Zimbabwe’s currency stability hinges on the country‘s ability to build up sufficient foreign exchange reserves to support the chosen currency regime’s sustainability, a Fitch research company has said.

Melody Chikono

In the coming year, the country’s cumbersome and inefficient monetary system is seen remaining in place, constraining economic growth through higher-than-reported levels of price growth and through difficulties in accessing imported goods and services.

BMI research said Zimbabwean economic activity will continue to be constrained over the coming quarters by a cumbersome exchange rate system, characterised by a shortage of hard currency foreign exchange and multiple quasi-currencies of uncertain values.

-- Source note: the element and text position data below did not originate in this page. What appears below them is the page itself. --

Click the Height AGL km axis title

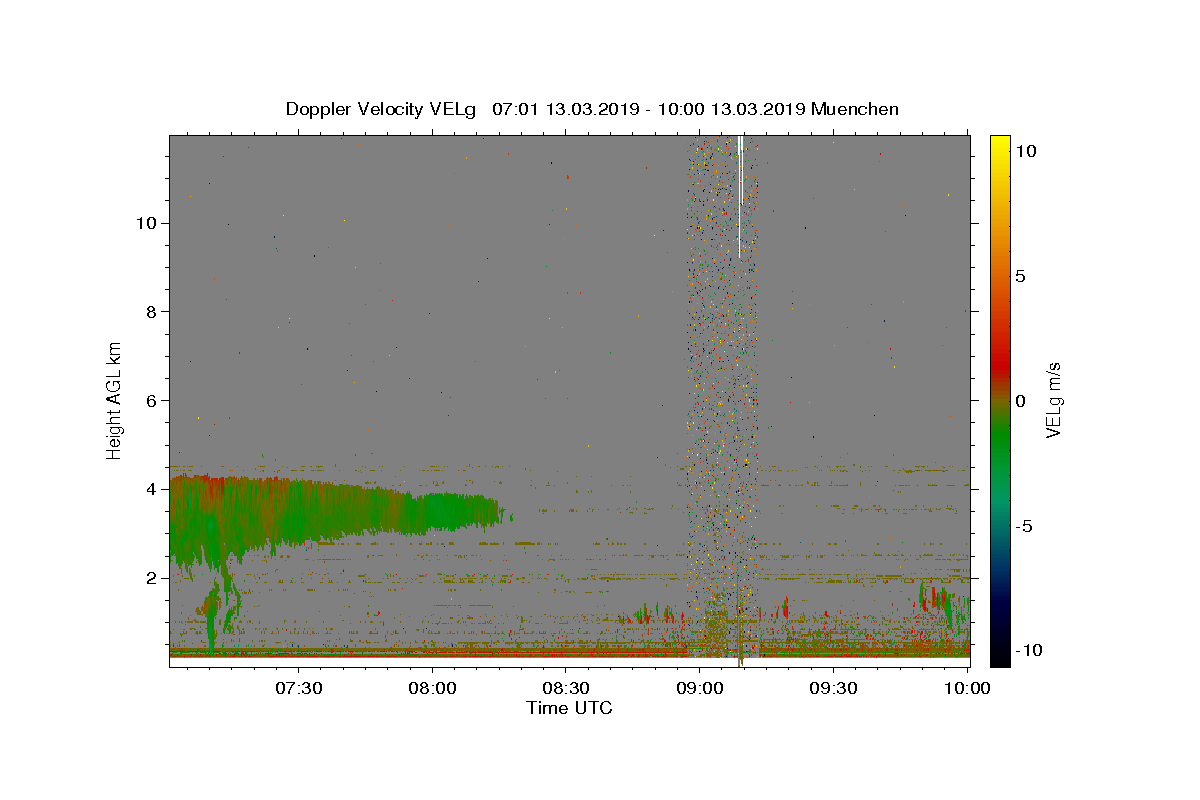(115, 400)
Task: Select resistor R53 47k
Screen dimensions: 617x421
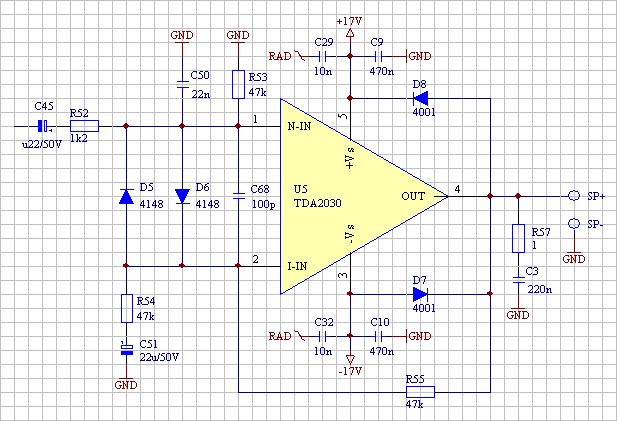Action: click(238, 84)
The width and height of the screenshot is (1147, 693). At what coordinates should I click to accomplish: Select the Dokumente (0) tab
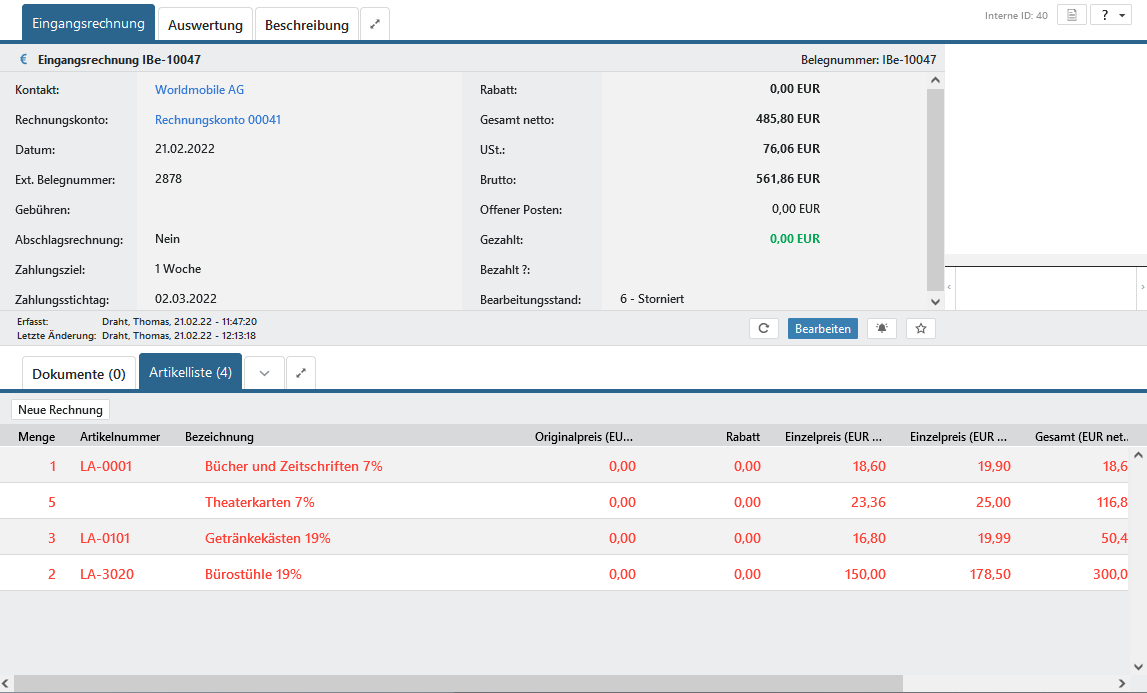point(79,374)
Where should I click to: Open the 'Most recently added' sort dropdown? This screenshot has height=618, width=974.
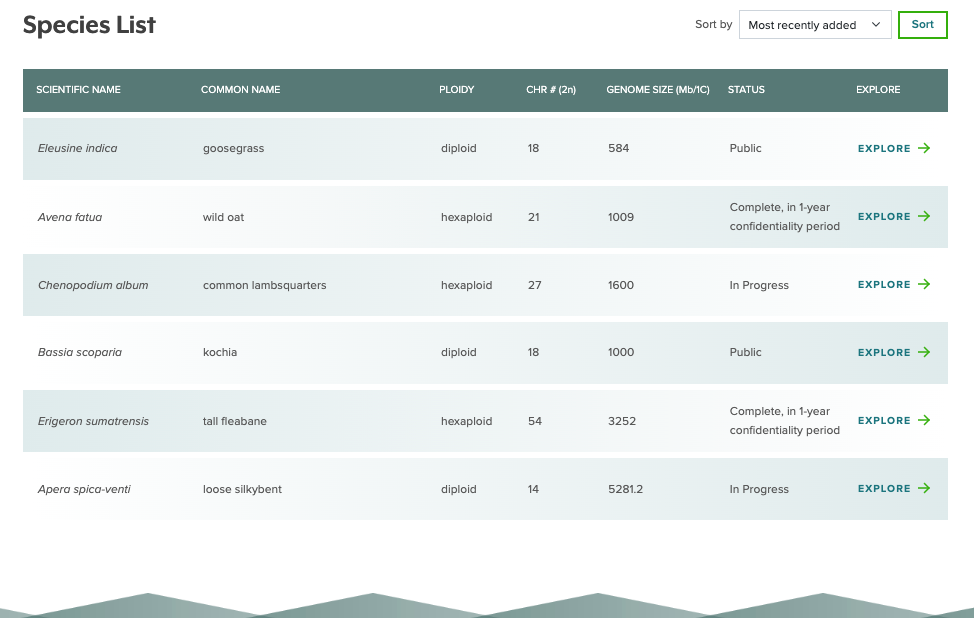coord(814,25)

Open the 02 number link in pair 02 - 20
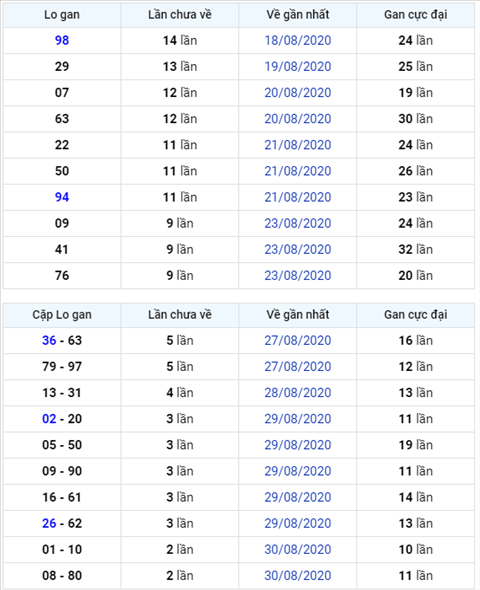click(49, 418)
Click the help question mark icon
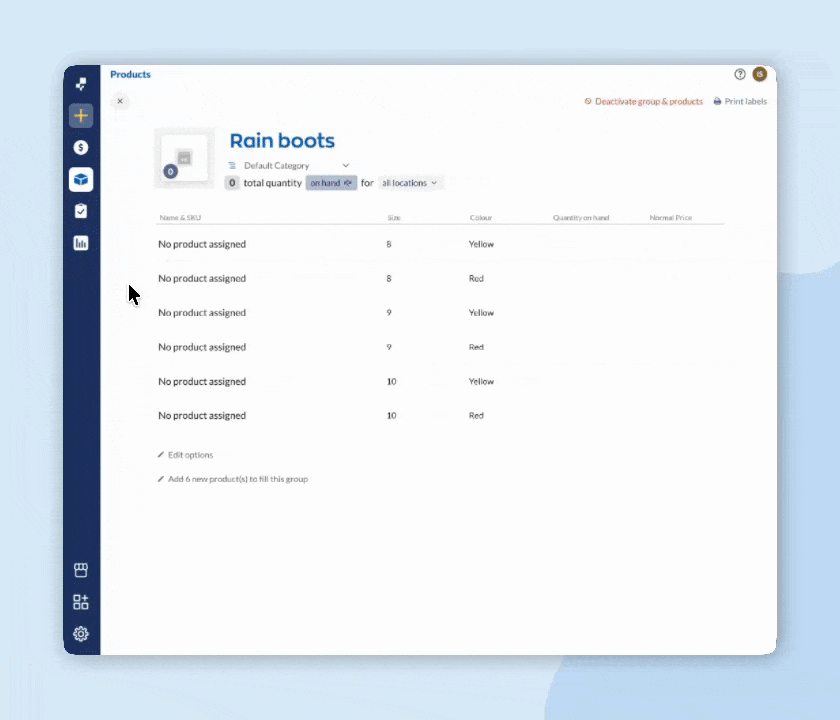Screen dimensions: 840x720 (x=738, y=74)
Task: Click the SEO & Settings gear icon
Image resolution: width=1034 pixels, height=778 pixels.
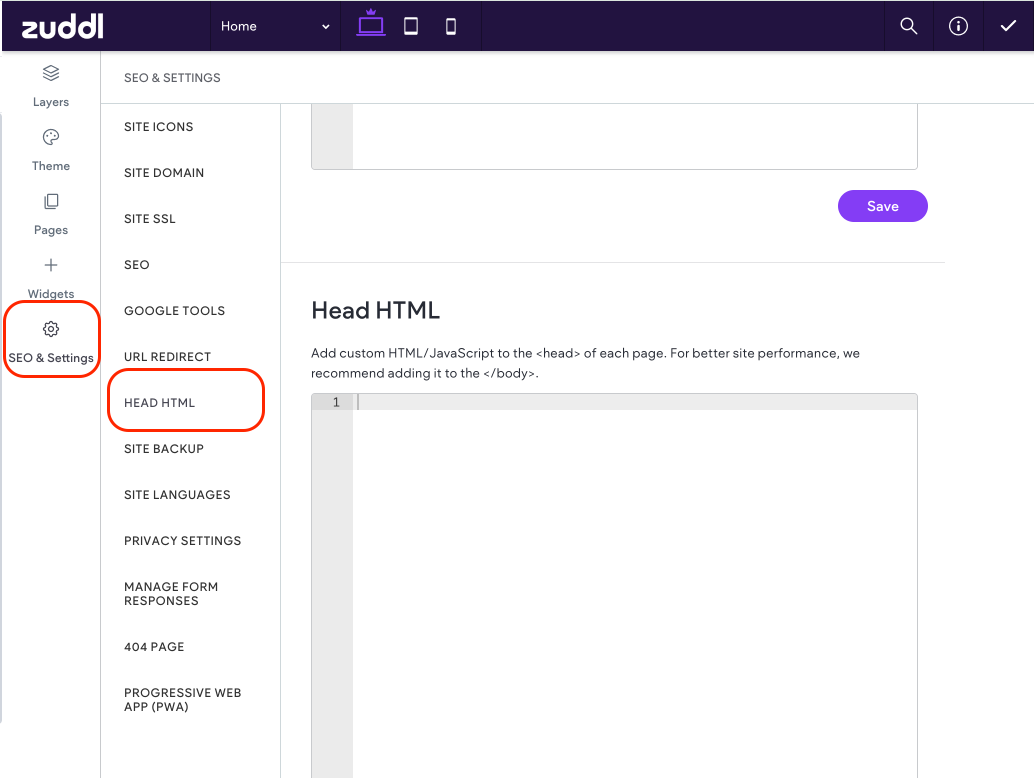Action: pyautogui.click(x=51, y=329)
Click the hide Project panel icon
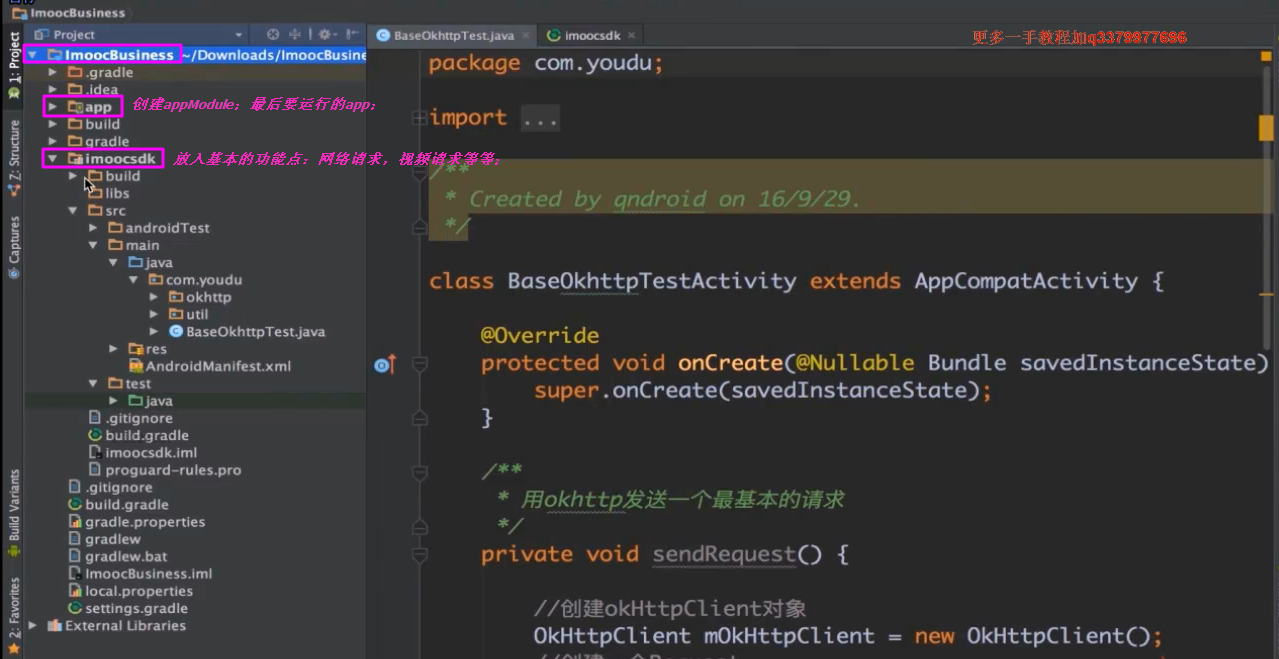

While at this stage it is not clear the outcome of the currency reforms, BMI believes Zimbabwe still have three options.

“The success of all of these options will hinge on the country building up sufficient foreign exchange reserves to support the chosen currency regime’s sustainability.

“The first option would be to re-dollarise, which in effect would be a return to how the current multi-currency system functioned between 2009 and 2015. It would entail scrapping bond notes and ensuring sufficient hard currency liquidity to allow bank customers to make withdrawals and for banks to make international payment on their clients’ behalf. As such, the variation in values of the e-dollars, FX cash and bond notes would be eliminated,” BMI noted.

The second option would be to officially de-dollarise by formally re-introducing a domestic currency.

BMI said its net economic effect would depend on prudent domestic monetary policy (which would be handed back to the Reserve Bank of Zimbabwe) and on the level of foreign reserves that the country can build up to support the value of such a currency.

The final option, BMI said would be to join the South Africa Rand Monetary Union, which includes Lesotho, Namibia and Botswana.

“A major advantage of this system would be that Zimbabwe’s currency would track that of its main trading partners, which would improve Zimbabwean businesses’ competitiveness,” BMI said.

In the longer term, efforts to bolster foreign investment and re-establish ties with multilateral organisations such as the IMF are seen bearing fruit, boosting hard currency flows into the economy and positioning the country to adopt a new exchange rate regime.

While it remains unclear which new regime will be adopted, BMI said all of these would however require substantial reserve build up before they can become sustainable.

Zimbabwean economic activity is seen continuing to be constrained over the coming quarters by a cumbersome exchange rate system, characterised by a shortage of foreign currency and multiple quasi-currencies of uncertain values.

Currently, the economy officially remains under a multi-currency regime, in which a range of foreign currencies are accepted as legal tender.

Since this multi-currency system was adopted in 2009, the US dollar has been the primary transaction currency but the South African rand, Botswana pula, British pound and Chinese yuan are also permitted for transactions in the country.

However, current account deficits and insufficient foreign investment over recent years have eroded the country’s stock of foreign exchange.